Aesir
Aesir

Reputation: 2473

select n rows prior to row that match select condition

I have a big table of process data from a production line that consists of many steps a product goes through during its creation in a Hadoop datalake. At certain points I am interested in finding out what happened N steps before a certain process took place.

I can write a select query which returns the rows corresponding to the process I can identify but how (and should I) can I return N rows prior to the one which meets my actual select query?

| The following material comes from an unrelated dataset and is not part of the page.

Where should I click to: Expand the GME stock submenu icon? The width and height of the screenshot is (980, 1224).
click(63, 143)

I want to know if it is possible to do such a thing in SQL/pyspark and if I should do it or if something like this should be done in python after selecting a much bigger set of data which contains the information I want and using python to filter out just the bits I need.

Example table structure:

|Col 1 | Col 2 | Col 3| Col 4  |
|A     | 1     | One  | Date 1 |
|C     | 1     | Two  | Date 2 |
|B     | 1     | One  | Date 1 |
|C     | 2     | Two  | Date 2 |
|C     | 1     | Three| Date 3 |
|D     | 2     | Four | Date 1 |
|E     | 1     | Five | Date 5 |

SELECT * FROM Table1
WHERE COL 1 = "C" and COL 3 = "Three"
ORDER BY COL 4, Col 2

What would be returned

|Col 1 | Col 2 | Col 3| Col 4  |
|C     | 1     | Three| Date 3 |

What I would like to be returned

|Col 1 | Col 2 | Col 3| Col 4  |
|C     | 1     | One  | Date 2 |
|C     | 2     | Two  | Date 2 |
|C     | 1     | Three| Date 3 |

above N=2, but N should be variable. If an implementation is possible in SQL I am really interested in if this is something that should be done in SQL or if it is better to do it in code after. I can see arguments for both sides but need some outside opinions.

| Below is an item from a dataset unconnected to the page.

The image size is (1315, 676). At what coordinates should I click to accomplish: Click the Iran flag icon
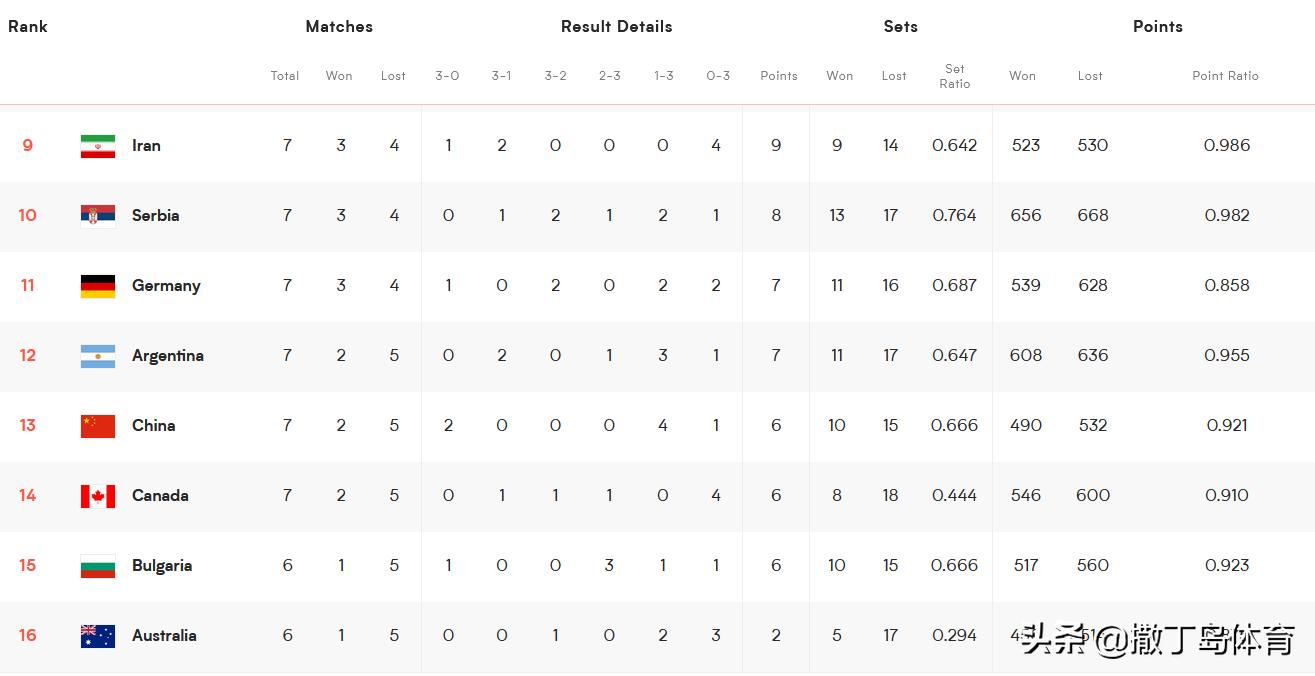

Edit: Both of the suggested approaches seemed to rely on the structure I provided previously where Col 2 was an incrementaly increasing value. This was misleading as I used Col 2 and the numbers as dummy values. I have now updated the table with two columns which show actually how the table is ordered correctly. First by a column which contains a datetime stamp and second by a column which contains an integer number.

The table is a table in a Hadoop datalake so suggested solutions should provide SQL which can execute in that environment.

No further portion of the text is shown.